• Text section:
-.-.-

Last week the Federal Reserve Bank of Kansas City hosted its annual economic symposium at Jackson Hole, Wyoming. Various economists and central bank governors provided analysis on various topics of monetary policy. As is common the sitting Fed Chairman, presently Ben Bernanke, presented remarks covering "
The Economic Outlook and Monetary Policy." While the entirety of his speech provides much grist to the
commentary mill, I found the speech revealing in three different ways I'll be discussing for a few days.
In his speech, Bernanke, again affirmed (and I should say unsurprisingly so) that he is the quintessential deflation-phobe. As such, Bernanke is not our economic friend.
I've
linked before to Mark Thornton's excellent article diagnosing
the fear of deflation consuming so many Keynesian and Monetarist economists. Over the past several years, Ben Bernanke has revealed himself to have particularly acute deflation-phobia. Ben Bernanke is to be credited with convincing Alan Greenspan to step on the monetary gas in 2002-03 because of fears of deflation. In November of 2002, then Fed Governor Bernanke presented an address with the title reminiscent of a 1950s sci-fi horror film: "
Deflation: Making Sure It Doesn't Happen Here." In it Bernanke said we could not rule out the specter of deflation from rearing its hideous head, but never fear for the Fed has many ways of increasing the money supply to ward off falling prices.
Greenspan followed his advice a little too earnestly and oversaw a massive increase in the money supply.
We all know the rest of the story. Interest rates were held down too low for too long, capital malinvestment ensued and what has become the Great Recession began.
How did Ben Bernanke respond to the financial crisis that followed? Give him credit for acting as advertised. He oversaw the largest increase in commercial bank reserves in the history of the planet.
His remarks last week indicate we should expect more of the same. As almost an aside he implies that financial markets--not the market division of labor, savings and investment, or entrepreneurial activity--are the foundation of the global economy. Given that presupposition, it is easier to understand why Bernanke is so driven to prevent any hint of deflation.
Bernanke essentially reiterated what he said in 2002. Assessing the current situation he says
Maintaining price stability is also a central concern of policy. . .At this juncture, the risk of either an undesirable rise in inflation or of significant further disinflation seems low. Of course, the Federal Reserve will monitor price developments closely.
Bernanke clearly is trying to calm those who also see deflation as the ultimate economic nightmare.
The issue at this stage is not whether we have the tools to help support economic activity and guard against disinflation. We do.
He notes
[T]he FOMC (Federal Open Market Committee) will strongly resist deviations from price stability in the downward direction. Falling into deflation is not a significant risk for the United States at this time, but that is true in part because the public understands that the Federal Reserve will be vigilant and proactive in addressing significant further disinflation.
Notice that Bernanke is not only afraid of absolute deflation, but also a fall in the rate of inflation. He uses the word
disinflation five times. It is not enough that we ensure prices do not fall. In Bernanke's mind, price stability demands perpetually rising prices, albeit at a relatively low rate.
The upshot is that Bernanke is committed to inflation. It is almost as if there is no economic crisis more money cannot solve. In discussing Federal Reserve policy he reveals that he cannot even abide market driven "passive tightening" of the money supply that would occur if the Federal Reserve's securities portfolio were allowed to shrink as bonds it is holding came to term. He further affirms
We will continue to monitor economic developments closely and to evaluate whether additional monetary easing would be beneficial. In particular, the Committee is prepared to provide additional monetary accommodation through unconventional measures if it proves necessary, especially if the outlook were to deteriorate significantly.
Like that of Paul Krugman, the case of Ben Bernanke reveals the true danger of deflation-phobia. It drives those in power toward destructive inflationism, all in the name of price stability. And inflationism is a recipe for a falling purchasing power of money and further capital malinvestment that prolongs the recessionary agony.

-.-.-

• Dataset records:
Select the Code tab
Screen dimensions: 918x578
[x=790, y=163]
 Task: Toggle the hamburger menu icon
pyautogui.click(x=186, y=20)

-.-.-

• Work request 1:
Answer these questions about the commentary on Bernanke's Jackson Hole speech, which comes before the items:
(a) Which bank hosted the annual economic symposium at Jackson Hole, Wyoming?
(b) What was the title of the address Bernanke gave in November 2002?
(c) How many times does Bernanke use the word "disinflation"?
• Work request 2:
Can you copy a passage word for word from the commentary on Bernanke's Jackson Hole speech, shown before the items? Begin at the words "Bernanke essentially reiterated" and stop after "disinflation. We do.".

• Task response 1:
(a) The Federal Reserve Bank of Kansas City.
(b) "Deflation: Making Sure It Doesn't Happen Here."
(c) Five times.

• Task response 2:
Bernanke essentially reiterated what he said in 2002. Assessing the current situation he says
Maintaining price stability is also a central concern of policy. . .At this juncture, the risk of either an undesirable rise in inflation or of significant further disinflation seems low. Of course, the Federal Reserve will monitor price developments closely.
Bernanke clearly is trying to calm those who also see deflation as the ultimate economic nightmare.
The issue at this stage is not whether we have the tools to help support economic activity and guard against disinflation. We do.